A Clinton victory would be a relief. But the damage to outside esteem for the American electoral process will take time to repair. And the US may find it harder to earn loyal friends.
The dismaying spectacle is not just of anger still spreading from the campaigns of the two candidates.
Importantly, it is about the apparent abandonment by American voters of their duty as citizens of a uniquely free and democratic Constitutional Republic to be accountable for who governs and how they are governed.
In this regard, the elections are ominous and will change the world. Even if the wonderfully experienced Clinton wins, the five billion people yearning for democracy in their own countries may not again look upon American voters as examples of appropriate behavior in a mature democracy.
The global family of nations is likely to be less safe whoever wins next week. US leadership has helped to lift hundreds of millions out of destitution, turned world trade into an open system, driven prosperity in poorer nations, and brought medicines to the deprived.
It shone light to help lift nearly two billion women and girls out of social oppression into a new era where they can dare to hope for equal treatment and respect for their human rights.

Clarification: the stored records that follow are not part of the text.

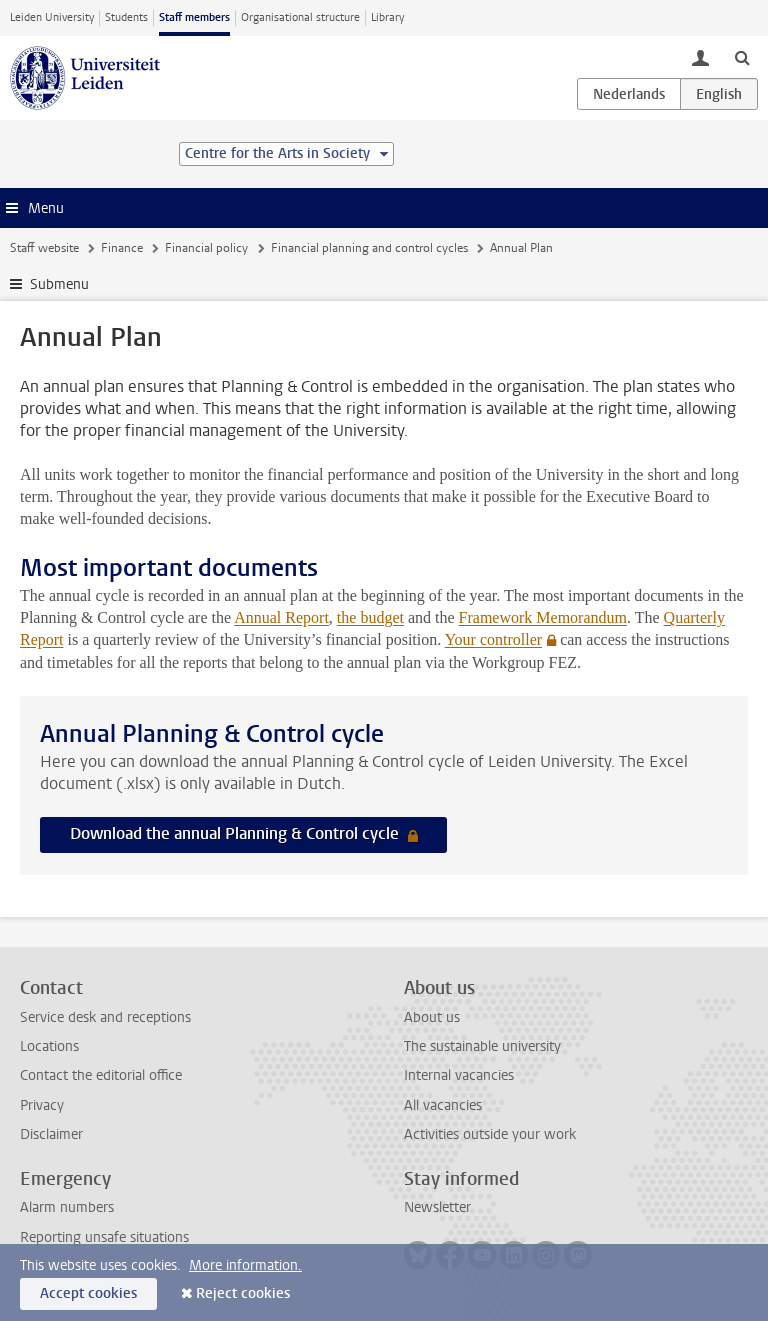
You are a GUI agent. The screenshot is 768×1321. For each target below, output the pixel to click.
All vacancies (443, 1105)
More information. (245, 1265)
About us (432, 1017)
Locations (49, 1046)
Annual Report (281, 617)
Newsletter (437, 1207)
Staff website (44, 248)
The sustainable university (482, 1046)
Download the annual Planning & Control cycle (236, 833)
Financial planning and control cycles (369, 248)
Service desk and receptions (105, 1017)
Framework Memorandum (543, 617)
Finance (122, 248)
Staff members (194, 17)
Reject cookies (243, 1293)
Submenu (59, 284)
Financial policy (206, 248)
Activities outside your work (490, 1134)
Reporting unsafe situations (104, 1237)
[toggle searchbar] (742, 57)
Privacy (42, 1105)
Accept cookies (88, 1293)
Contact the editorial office (101, 1075)
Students (126, 17)
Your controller (493, 639)
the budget (370, 617)
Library (387, 17)
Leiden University (52, 17)
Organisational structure (300, 17)
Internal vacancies (459, 1075)
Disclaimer (51, 1134)
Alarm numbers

Such a gifted nation does not deserve such lack of care from its electorate. Even those rooting for Clinton are being careless because their internal divisions might cause her presidency to be the weakest in recent decades, were she to win.
It would be naïve to think that the world’s nations sought out the US to be their leader and “policeman”. Were it so, American youth would not have had to fight in so many wars around the world and successive Presidents would not have had to accumulate awesome alliances and military power.
The US was accepted by many as a leader because of its democracy and commitments to alleviating poverty and promoting human rights.
It would be bias now to accuse only Trump of adding indignity to the frequent mud fights of American electoral process. As a person, Clinton is also inglorious in different ways.
Yet, the American electoral system has raised both to the only choices for President.
The blame, if it must be apportioned, lies with the people. They have turned elections into a reality show on entertainment television.
Others from resilient ancient nations are finding the people of the “greatest nation on earth” to be so confused that they behave as if they are alone in the world.
Their moral compass, which for decades was a beacon for peoples struggling for liberal democracy, has been lost in the encouragements they now offer to nasty squabbles between Trump and Clinton.
Neither Clinton nor Trump should be blamed for the grubbiness. Each does whatever seems to win praise from voters and might bring them out to the polls.
Trump has financed himself to some extent so his “aiming low” could reflect his own low character. Yet, tens of millions of Americans support him with fervor.
But Clinton is financed mostly by others so her tens of millions cannot escape responsibility for her talking high but acting low.
The sharp partisanship has turned what should have been a momentous rolling out of liberal democratic process into fratricidal warfare among frenemies.
Voters cannot shift all the blame to the media. Whatever its faults, it is just an intermediary. The people are the deciders.
Americans no longer seem interested in the dignified adherence to responsible policy deliberation that caused so many around the world to emulate their love of democracy and fairness in its process.
In the eyes of outsiders, voters cannot brush aside liability for making this election a parochial affair about the flaws of Trump and Clinton, with no apparent thought to the world within which the US lives.
Like it nor not, the US military, corporations and banks are omnipresent around the world. No significant country is free from interference from them. So, who rules this great global machinery from the White House does matter to billions of people.
Outsiders would care little were it not for US military bases in their vicinity; American warships in their oceans; American corporations aggressively seeking profit in their lands; US spies digging into their secrets; and American banks and insurers vigorously trying to operate freely among them.
Now, foreign supporters of US electoral process will have to think again about whether they should look elsewhere.